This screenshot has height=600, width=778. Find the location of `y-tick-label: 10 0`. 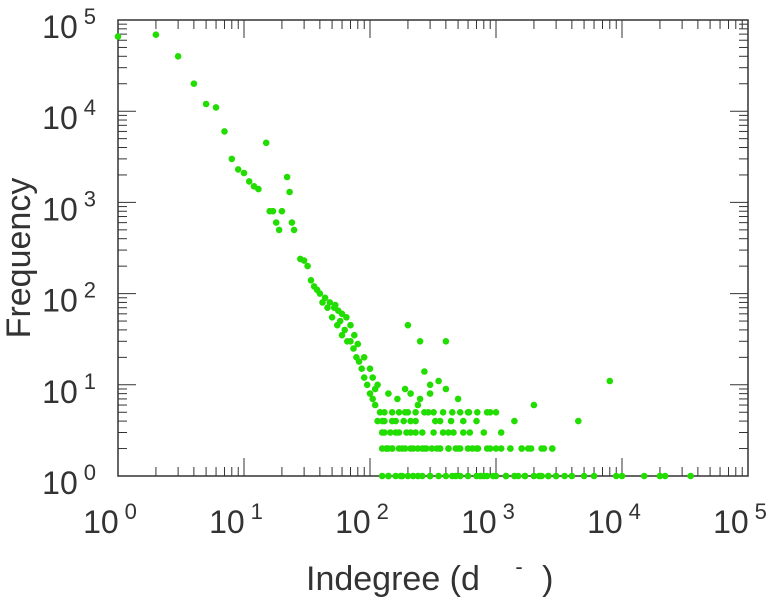

y-tick-label: 10 0 is located at coordinates (69, 480).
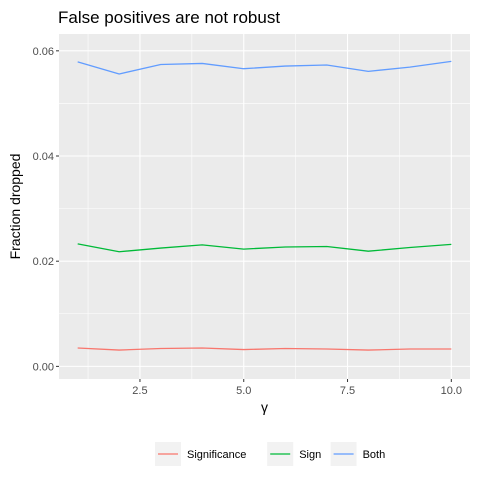 This screenshot has height=480, width=480. What do you see at coordinates (297, 388) in the screenshot?
I see `x-axis-ticks: 2.5 5.0 7.5 10.0` at bounding box center [297, 388].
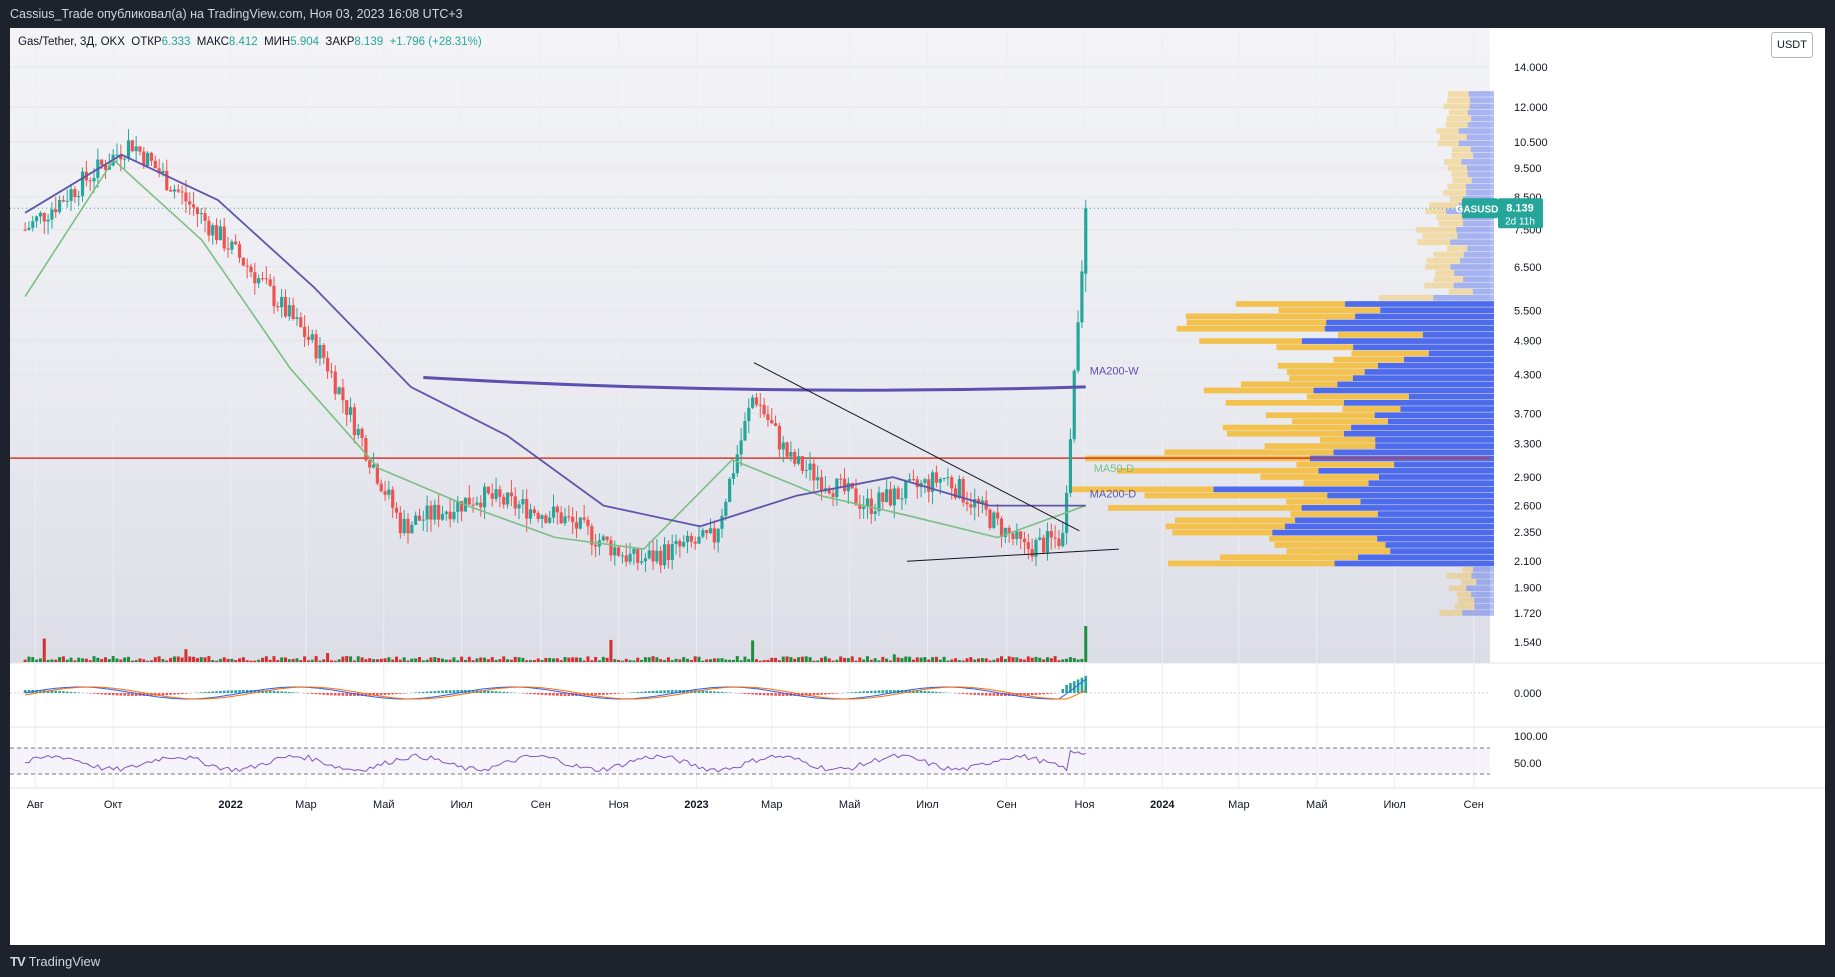  Describe the element at coordinates (146, 42) in the screenshot. I see `legend-open-label: ОТКР` at that location.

DESCRIÇÃO DA TAREFA:
Cite sem nenhuma alteração todas as linhas dos dados acima, deixando as imagens fora da resposta.

SOLUÇÃO DO PROBLEMA:
This screenshot has height=600, width=778. Find the location of `y-tick-label: 10 0`. 

y-tick-label: 10 0 is located at coordinates (69, 480).
 This screenshot has height=480, width=480. What do you see at coordinates (297, 388) in the screenshot?
I see `x-axis-ticks: 2.5 5.0 7.5 10.0` at bounding box center [297, 388].
  Describe the element at coordinates (146, 42) in the screenshot. I see `legend-open-label: ОТКР` at that location.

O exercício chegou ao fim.